Eddy Gragus

Personal information
- Full name: Eddy Gragus
- Born: February 15, 1968 (age 57) Cleveland, Ohio, U.S.
- Height: 5 ft 8 in (173 cm)
- Weight: 145 lb (66 kg)

Team information
- Discipline: Road
- Role: Rider
- Rider type: All-rounder

Amateur team
- c. 1986–1994: –

Professional teams
- 1995: Montgomery Bell Professional Cycling Team
- 1996: U.S. Postal Service Pro Cycling Team
- 1997: U.S. Postal Service Pro Cycling Team
- 1999: Ikon-Lexus
- 2000-2001: Jelly Belly
- 2002: Sierra Nevada

Major wins
- 1994 - Tour of Yugoslavia 1996 - USPRO National Road Race Championships 1996 - a stage on the Tour of Poland 1996 - a stage on the Tour of China 1999 - USPRO Saturn Tour 2003 - Descente Boulder Criterium

= Eddy Gragus =

American cyclist (born 1968)

Eddy Gragus (born February 15, 1968, in Cleveland, Ohio) is a former professional cyclist. In 1994 he won the Tour of Yugoslavia as an amateur. In 1996 he won the USPRO National Road Race Championships, and a stage on the Tour of China. In 1999 he won the USPRO Saturn Tour. He raced professionally for the Montgomery Bell Professional Cycling Team and U.S. Postal Service Pro Cycling Team among others.

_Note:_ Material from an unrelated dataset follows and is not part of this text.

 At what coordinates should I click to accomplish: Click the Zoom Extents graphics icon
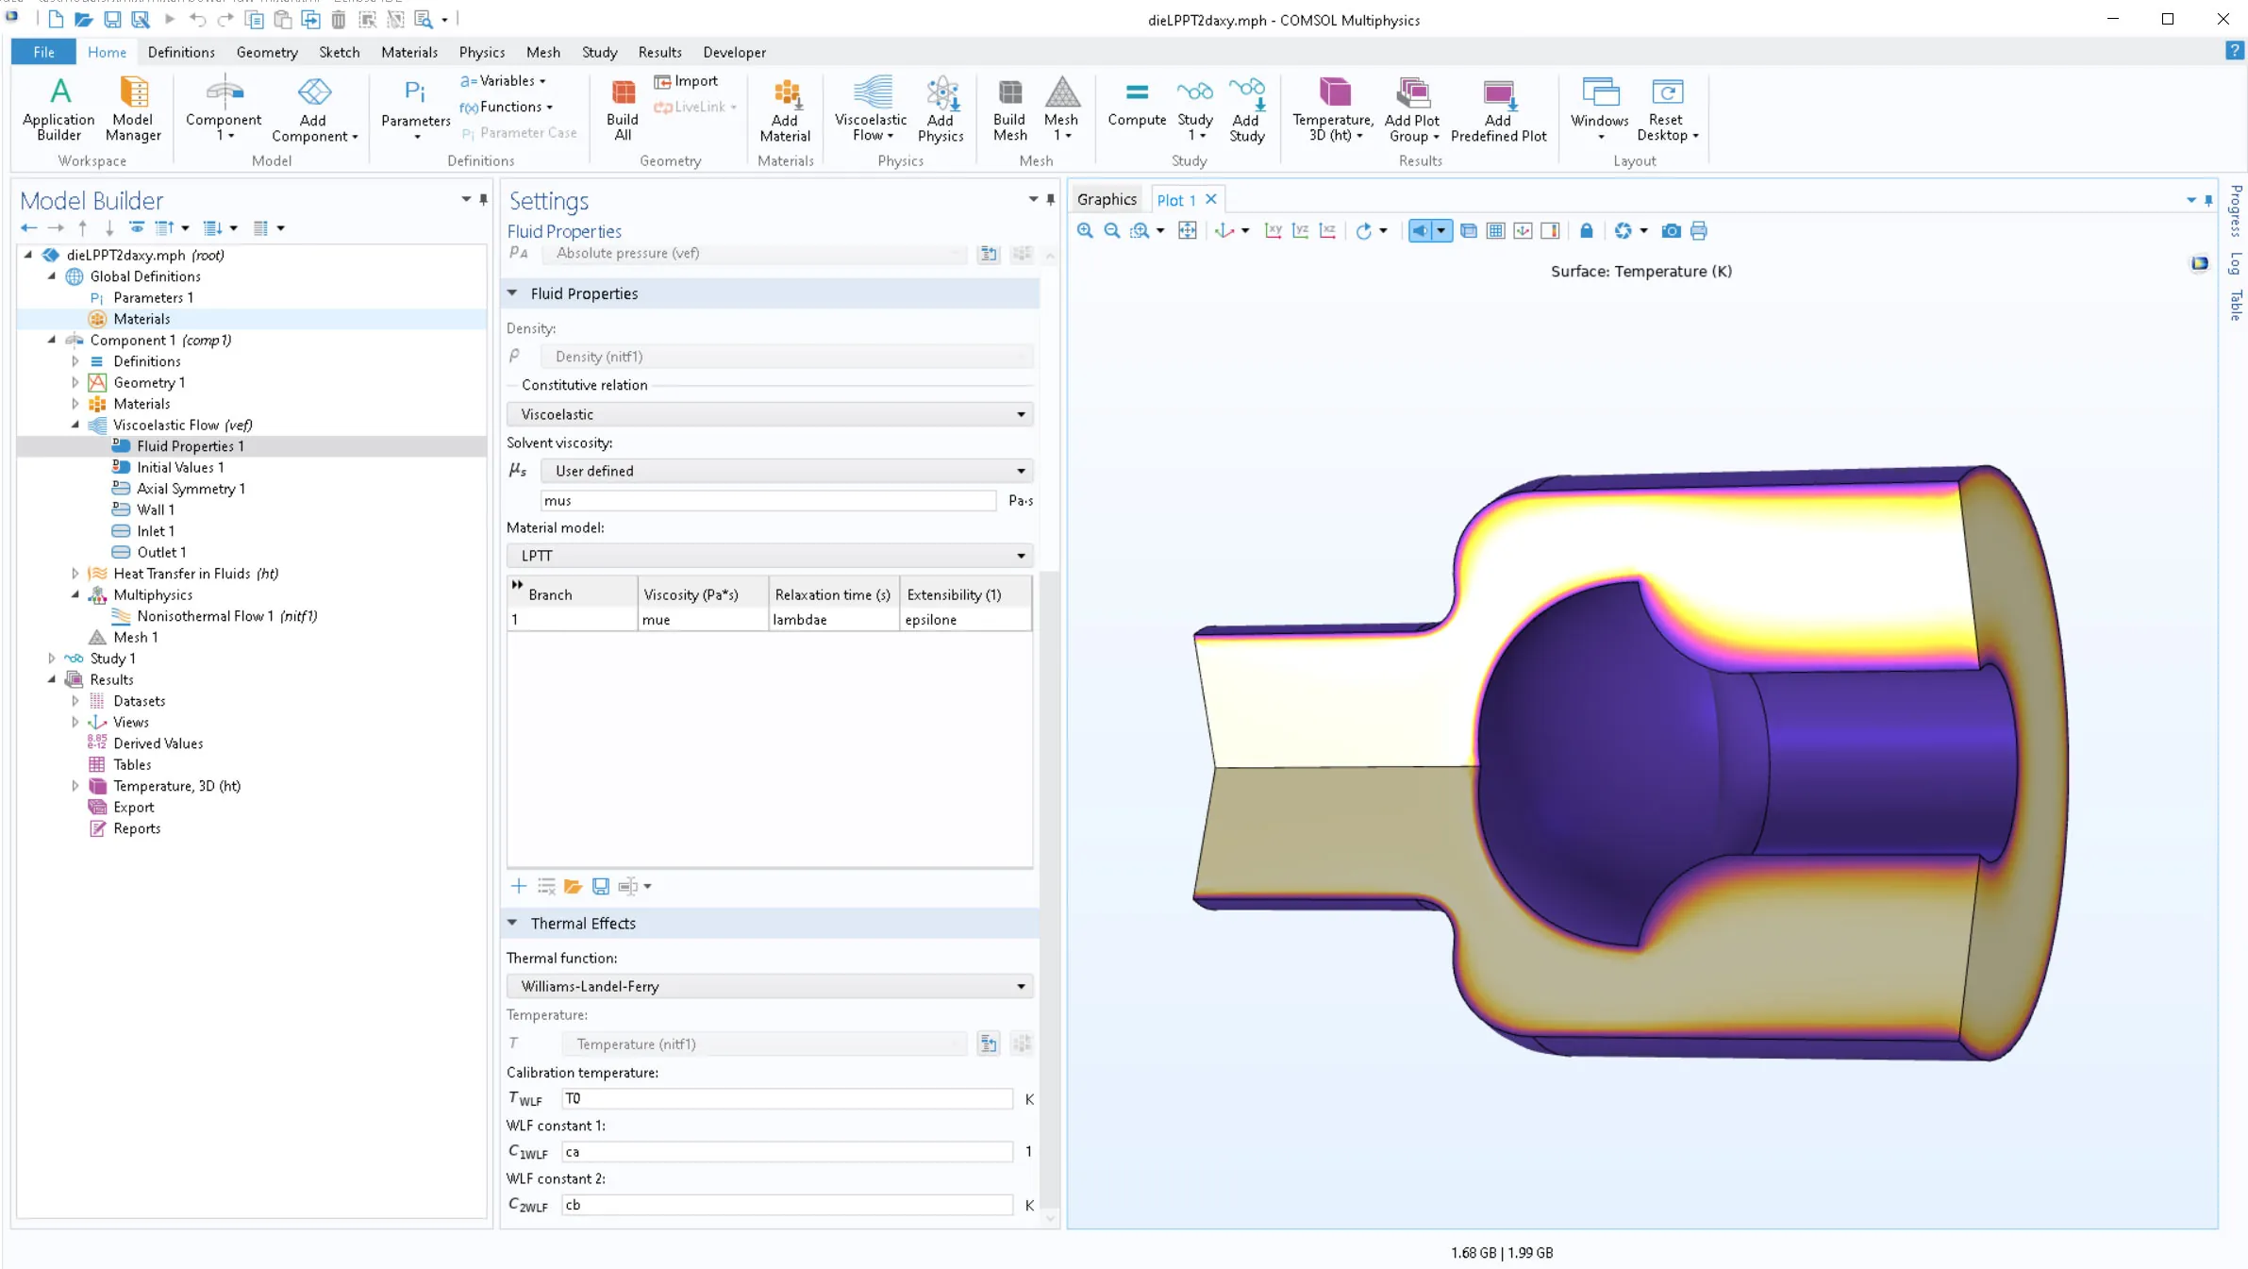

==Amateur Cycling career==
Eddy began racing bicycles during his senior year in high school in Tampa, Florida. In 1991, aged 22, he moved to France and raced as an elite amateur throughout Europe. In 1994 he won the Tour of Yugoslavia.

==Professional career==
Eddy turned professional in 1995 with the Montgomery Bell Professional Cycling Team under his formative coach, Eddie Borysewicz. In his first year as a professional he won the second stage of the Tour of Poland, holding the leaders jersey until the penultimate stage when a crash left him 10th on the GC. In 1996 the team changed title sponsors and became the U.S. Postal Service Pro Cycling Team, which subsequently became known as the Discovery Channel Pro Cycling Team. In his second year as a professional Eddy won the biggest one-day event on the US Professional calendar, the USPRO National Road Race Championships in Philadelphia, PA. He also won a stage on the Tour of China. Outside Magazine Online ran daily journal entries from Eddy's first grand tour, the 1997 Vuelta a España - (See below).

Eddy raced for US Postal for 1997 and went on to race for several other Professional teams such as Oil-Me, Ikon-Lexus, Jelly Belly and Sierra Nevada. In 1999 he won the USPRO Saturn Tour.

In 2003 he won the Descente Boulder Criterium with the Trek-VW team.

==Major results==

1995
- 1st TT Stage Tour of Poland
- KOM CoreState USPRO Road Championship (100 mile solo breakaway)
- 10th Tour of Poland (held leaders jersey for six stages)

1996
- 1st CoreState US Pro Championship
- KOM Thrift Drug Classic
- 4th CoreState Trenton Classic

1997
- KOM Circuit de la Sarthe (France)
- 1st Stage Redlands Classic

1998
- 4th(x2) Stage Tour de Lankawi

1999
- 1st Saturn USPRO Tour
- 1st Stage Fitchburg Longjo Stage Race
- 2nd GC Fitchburg Longjo Stage Race
- 2nd First Union Trenton CLassic
- Member of US World Championship National Team (Verona, Italy)

2000
- 2nd GC Sea Otter Classic Stage Race

==Personal life==
Since retirement Eddy has married, has two kids and become a Corporate Tax Manager (with focus on transfer pricing) and resides in Colorado.